Aufgabenstellung:
Gib die folgenden Zeilen der Daten wortgetreu wieder, beginnend mit der Zeile, die „Where should I click to: Choose“ enthält, und endend mit der Zeile, die „tap(575, 278)“ enthält.

Gegebene Daten:
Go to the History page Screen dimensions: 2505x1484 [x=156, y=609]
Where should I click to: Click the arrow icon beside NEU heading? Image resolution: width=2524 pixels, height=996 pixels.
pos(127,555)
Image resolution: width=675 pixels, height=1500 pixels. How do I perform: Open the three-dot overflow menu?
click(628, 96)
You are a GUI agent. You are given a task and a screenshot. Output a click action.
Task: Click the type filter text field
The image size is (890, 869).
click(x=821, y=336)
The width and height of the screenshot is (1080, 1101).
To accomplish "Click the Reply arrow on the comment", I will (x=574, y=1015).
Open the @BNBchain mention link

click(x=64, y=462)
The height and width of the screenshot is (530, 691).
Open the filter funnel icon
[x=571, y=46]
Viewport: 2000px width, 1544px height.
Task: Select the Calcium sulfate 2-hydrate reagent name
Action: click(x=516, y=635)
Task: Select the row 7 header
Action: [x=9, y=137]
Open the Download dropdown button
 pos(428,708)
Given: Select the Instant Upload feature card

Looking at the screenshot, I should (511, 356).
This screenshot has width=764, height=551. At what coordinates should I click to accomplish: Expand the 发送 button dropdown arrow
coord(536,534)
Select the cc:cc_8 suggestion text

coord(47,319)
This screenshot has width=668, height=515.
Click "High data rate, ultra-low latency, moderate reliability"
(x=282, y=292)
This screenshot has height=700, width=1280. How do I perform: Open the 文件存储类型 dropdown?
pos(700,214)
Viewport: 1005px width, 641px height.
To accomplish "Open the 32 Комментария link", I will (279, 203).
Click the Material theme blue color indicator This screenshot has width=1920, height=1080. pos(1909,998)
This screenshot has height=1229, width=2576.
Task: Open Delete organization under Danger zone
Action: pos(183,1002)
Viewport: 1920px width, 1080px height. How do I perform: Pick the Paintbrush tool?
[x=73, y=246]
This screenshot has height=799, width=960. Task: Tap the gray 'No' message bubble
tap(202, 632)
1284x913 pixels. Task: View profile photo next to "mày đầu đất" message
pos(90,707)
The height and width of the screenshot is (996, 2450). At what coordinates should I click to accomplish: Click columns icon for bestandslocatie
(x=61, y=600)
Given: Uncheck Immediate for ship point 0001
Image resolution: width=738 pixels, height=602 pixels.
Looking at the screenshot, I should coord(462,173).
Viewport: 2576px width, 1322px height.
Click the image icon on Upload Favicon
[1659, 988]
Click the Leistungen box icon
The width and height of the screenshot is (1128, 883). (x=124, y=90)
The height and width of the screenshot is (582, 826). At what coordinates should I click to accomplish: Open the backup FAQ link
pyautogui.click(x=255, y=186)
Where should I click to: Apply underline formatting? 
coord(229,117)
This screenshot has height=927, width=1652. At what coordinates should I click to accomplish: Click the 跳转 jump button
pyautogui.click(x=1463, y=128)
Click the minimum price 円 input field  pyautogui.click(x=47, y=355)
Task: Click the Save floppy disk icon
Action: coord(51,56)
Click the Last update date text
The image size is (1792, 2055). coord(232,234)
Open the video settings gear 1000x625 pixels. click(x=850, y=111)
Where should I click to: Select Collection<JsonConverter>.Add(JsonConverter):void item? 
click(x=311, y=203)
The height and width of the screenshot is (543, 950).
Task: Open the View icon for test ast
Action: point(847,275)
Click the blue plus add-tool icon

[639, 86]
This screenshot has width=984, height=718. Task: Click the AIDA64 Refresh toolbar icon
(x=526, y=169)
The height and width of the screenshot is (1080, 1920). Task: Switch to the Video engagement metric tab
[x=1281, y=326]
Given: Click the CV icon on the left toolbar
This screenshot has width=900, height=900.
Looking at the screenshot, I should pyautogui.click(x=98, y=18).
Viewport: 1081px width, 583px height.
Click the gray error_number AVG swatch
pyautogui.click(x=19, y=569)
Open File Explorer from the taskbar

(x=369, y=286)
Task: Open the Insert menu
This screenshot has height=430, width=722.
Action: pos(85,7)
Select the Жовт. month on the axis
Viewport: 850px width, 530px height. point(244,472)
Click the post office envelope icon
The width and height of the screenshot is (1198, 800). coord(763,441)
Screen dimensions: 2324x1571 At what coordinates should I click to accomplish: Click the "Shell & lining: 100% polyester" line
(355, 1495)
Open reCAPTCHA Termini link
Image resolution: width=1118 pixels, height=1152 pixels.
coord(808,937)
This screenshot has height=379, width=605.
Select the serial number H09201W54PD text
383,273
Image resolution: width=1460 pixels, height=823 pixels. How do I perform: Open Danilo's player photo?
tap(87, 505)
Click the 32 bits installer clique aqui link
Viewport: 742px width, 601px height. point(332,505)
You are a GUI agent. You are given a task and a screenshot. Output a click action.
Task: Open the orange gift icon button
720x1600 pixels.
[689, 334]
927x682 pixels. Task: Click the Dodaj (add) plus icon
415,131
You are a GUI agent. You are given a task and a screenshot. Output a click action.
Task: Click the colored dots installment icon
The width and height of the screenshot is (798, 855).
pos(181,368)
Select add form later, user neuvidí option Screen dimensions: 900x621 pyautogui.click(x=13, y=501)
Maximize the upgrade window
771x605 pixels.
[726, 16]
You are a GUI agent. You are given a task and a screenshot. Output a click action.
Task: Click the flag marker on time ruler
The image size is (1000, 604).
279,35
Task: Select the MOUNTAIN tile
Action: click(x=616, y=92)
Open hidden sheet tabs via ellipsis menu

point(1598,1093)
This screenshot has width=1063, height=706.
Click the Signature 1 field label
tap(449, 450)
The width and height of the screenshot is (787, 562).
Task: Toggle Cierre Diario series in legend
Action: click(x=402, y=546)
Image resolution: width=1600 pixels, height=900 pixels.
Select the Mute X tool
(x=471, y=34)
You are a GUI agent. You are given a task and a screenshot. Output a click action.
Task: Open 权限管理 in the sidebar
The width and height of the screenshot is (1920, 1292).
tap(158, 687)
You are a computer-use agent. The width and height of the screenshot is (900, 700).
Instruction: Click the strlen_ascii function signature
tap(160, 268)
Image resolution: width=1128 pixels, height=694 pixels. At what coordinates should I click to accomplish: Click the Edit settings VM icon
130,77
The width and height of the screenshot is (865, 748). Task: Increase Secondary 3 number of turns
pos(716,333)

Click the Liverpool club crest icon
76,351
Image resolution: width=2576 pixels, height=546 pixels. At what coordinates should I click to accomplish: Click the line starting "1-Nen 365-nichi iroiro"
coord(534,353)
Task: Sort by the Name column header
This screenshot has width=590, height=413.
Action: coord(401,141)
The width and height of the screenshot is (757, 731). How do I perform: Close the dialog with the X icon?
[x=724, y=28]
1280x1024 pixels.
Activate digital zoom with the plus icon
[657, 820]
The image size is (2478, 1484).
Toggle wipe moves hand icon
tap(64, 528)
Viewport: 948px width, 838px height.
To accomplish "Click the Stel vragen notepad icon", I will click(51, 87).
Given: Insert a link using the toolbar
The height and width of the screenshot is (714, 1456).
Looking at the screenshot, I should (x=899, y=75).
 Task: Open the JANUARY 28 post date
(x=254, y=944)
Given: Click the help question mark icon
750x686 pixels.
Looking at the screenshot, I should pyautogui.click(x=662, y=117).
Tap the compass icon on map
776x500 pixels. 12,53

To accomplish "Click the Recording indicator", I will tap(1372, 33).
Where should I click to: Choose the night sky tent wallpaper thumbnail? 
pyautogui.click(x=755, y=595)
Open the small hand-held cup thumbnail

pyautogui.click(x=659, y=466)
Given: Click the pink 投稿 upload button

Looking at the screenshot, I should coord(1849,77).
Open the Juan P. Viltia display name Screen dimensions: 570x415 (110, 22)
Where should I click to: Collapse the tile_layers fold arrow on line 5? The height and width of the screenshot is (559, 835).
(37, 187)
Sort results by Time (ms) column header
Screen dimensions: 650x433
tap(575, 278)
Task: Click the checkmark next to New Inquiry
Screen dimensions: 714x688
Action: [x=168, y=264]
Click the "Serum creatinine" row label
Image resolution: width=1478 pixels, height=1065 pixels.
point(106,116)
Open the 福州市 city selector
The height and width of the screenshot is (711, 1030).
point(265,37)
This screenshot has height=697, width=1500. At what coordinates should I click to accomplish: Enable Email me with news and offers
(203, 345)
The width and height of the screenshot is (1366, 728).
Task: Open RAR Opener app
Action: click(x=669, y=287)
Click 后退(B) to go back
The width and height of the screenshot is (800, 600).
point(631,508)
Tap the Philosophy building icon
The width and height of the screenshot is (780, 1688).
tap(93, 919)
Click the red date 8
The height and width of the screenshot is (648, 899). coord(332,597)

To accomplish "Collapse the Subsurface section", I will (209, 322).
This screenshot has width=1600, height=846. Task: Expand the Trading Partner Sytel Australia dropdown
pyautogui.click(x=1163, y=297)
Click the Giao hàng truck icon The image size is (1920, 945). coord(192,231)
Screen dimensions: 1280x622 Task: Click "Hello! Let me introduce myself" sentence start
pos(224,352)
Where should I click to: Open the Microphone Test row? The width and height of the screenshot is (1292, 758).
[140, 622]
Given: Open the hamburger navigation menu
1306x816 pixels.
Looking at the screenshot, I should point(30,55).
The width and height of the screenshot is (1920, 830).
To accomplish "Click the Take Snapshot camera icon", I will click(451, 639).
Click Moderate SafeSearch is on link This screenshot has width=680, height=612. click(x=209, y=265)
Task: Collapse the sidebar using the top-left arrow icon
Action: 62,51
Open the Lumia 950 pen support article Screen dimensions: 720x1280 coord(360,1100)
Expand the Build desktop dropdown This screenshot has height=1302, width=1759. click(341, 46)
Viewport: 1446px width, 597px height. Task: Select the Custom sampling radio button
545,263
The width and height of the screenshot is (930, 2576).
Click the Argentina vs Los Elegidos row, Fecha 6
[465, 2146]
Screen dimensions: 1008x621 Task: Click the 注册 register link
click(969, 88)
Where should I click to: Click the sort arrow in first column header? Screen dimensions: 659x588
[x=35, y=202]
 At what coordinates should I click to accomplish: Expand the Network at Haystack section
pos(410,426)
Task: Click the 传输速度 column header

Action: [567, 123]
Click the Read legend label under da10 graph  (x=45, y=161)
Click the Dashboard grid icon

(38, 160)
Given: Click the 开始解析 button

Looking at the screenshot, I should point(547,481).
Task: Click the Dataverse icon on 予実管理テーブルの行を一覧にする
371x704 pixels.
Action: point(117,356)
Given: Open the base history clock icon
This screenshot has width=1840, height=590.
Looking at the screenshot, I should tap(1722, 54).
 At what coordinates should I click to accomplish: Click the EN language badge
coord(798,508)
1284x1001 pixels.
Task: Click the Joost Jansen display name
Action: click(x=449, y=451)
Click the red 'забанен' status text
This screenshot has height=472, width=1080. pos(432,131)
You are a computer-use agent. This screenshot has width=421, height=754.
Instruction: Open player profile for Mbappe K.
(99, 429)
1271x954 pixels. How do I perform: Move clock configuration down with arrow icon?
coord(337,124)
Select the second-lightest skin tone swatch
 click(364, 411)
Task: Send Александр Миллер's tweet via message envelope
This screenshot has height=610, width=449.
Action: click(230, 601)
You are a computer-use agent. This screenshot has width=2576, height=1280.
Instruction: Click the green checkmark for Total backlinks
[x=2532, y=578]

Ergebnis:
Where should I click to: Choose the night sky tent wallpaper thumbnail? 
pyautogui.click(x=755, y=595)
Open the small hand-held cup thumbnail

pyautogui.click(x=659, y=466)
Given: Click the pink 投稿 upload button

Looking at the screenshot, I should coord(1849,77).
Open the Juan P. Viltia display name Screen dimensions: 570x415 (110, 22)
Where should I click to: Collapse the tile_layers fold arrow on line 5? The height and width of the screenshot is (559, 835).
(37, 187)
Sort results by Time (ms) column header
Screen dimensions: 650x433
tap(575, 278)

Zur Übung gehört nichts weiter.